Bosutinib - chemotherapy agent for leukemia and other cancers

Bosutinib is a third generation tyrosine kinase inhibitor. It is being tested in clinical trials and looks very promising. It has been useful in patients whose leukemia is resistant to both first and second generation tyrosine kinase inhibitors. It is a dual kinase inhibitor. Unlike imatinib, bosutinib inhibits the autophosphorylation of both Abl and Src kinases, resulting in inhibition of cell growth and apoptosis (cell death). Because of the dual mechanism of action, this agent may have activity in resistant CML disease, other myeloid malignancies and solid tumors. It seems to cause fewer side effects because it more selectively inhibits the faulty proteins in the leukemic cells and doesn’t affect similar proteins in normal cells as much as the earlier drugs do.

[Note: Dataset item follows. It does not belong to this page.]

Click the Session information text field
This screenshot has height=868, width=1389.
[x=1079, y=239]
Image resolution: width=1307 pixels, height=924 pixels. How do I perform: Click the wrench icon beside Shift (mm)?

Bosutinib is also classified as a histone deacetylase (HDAC) inhibitor. A bunch of new drugs in this class have been developed. They induce differentiation and/or cell death in tumors.

Bosutinib is going through the phases of drug testing necessary to obtain United States FDA approval. In the first study, reported in 2007, 69 patients with either CML or ALL whose cancer was resistant to other drugs were treated with bosutinib, which is also known as SKI606. This study determined the best dose for the drug, which is 500 mg. a day. Bosutinib is given orally.

Phase II involved 98 patients with CML, many of whom had become resistant to either imatinib or nilatib and dasatinib. 23 patients resistant to imatinib had a complete response to bosutinib. Complete response is defined as a normal blood count. These 23 patients represented 74% of the imatinib-resistant patients. The researchers were able to evaluate more thoroughly a group of 36 patients to look at their Philadelphia chromosomes. Of the 36, 15 had a major response; 12 of the 15 had a complete response, meaning that they no longer had the Philadelphia chromosome.

Of 8 patients resistant to second generation tyrosine kinase inhibitors, 3 had a complete response with normal blood counts, and 2 achieved the absence of the Philadelphia chromosome.

As research continues, scientists continue to be impressed by how well patients tolerate bosutinib. Given that traditional chemotherapy drugs can have serious side effects, this is good news indeed.

In addition to the fact that bosutinib seems to work in patients whose cancer has become resistant to other therapy, it also causes less severe side effects than the other tyrosine kinases.

This is thought to be because it targets the specific protein in the leukemic cells and not in normal cells. Bosutinib is the only kinase inhibitor shown to target CAMK2G, which is linked to myeloid leukemia cell proliferation.

Acute Myeloid Leukemia or AML is a cancer that begins inside the bone marrow, the soft tissue found inside the bones that is responsible for forming blood cells. Persons with this kind of cancer have abnormal cells in their bone marrow. In AML, there are too many white blood cells called myeloblasts present in the bone marrow, which grow rapidly and take the place of healthy blood cells. The bone marrow which normally helps in fighting infections ultimately stops working, and the person with AML becomes more prone to infections. Furthermore, there is an increased risk of bleeding as the number of healthy blood cells declines.

AML is one of the more common types of acute leukemia in adults. This kind of cancer is rare under the age of 40, and is more prevalent in individuals over the age of 65. It is also more common in men than in women. This disease usually gets worse quickly if left untreated, and often it is difficult for doctors diagnose AML. There are certain risk factors to look for that may cause AML. These factors include smoking, exposure to radiation, chemotherapy, certain chemicals like benzene, genetic predisposition, a weak immune system and previous blood disorders.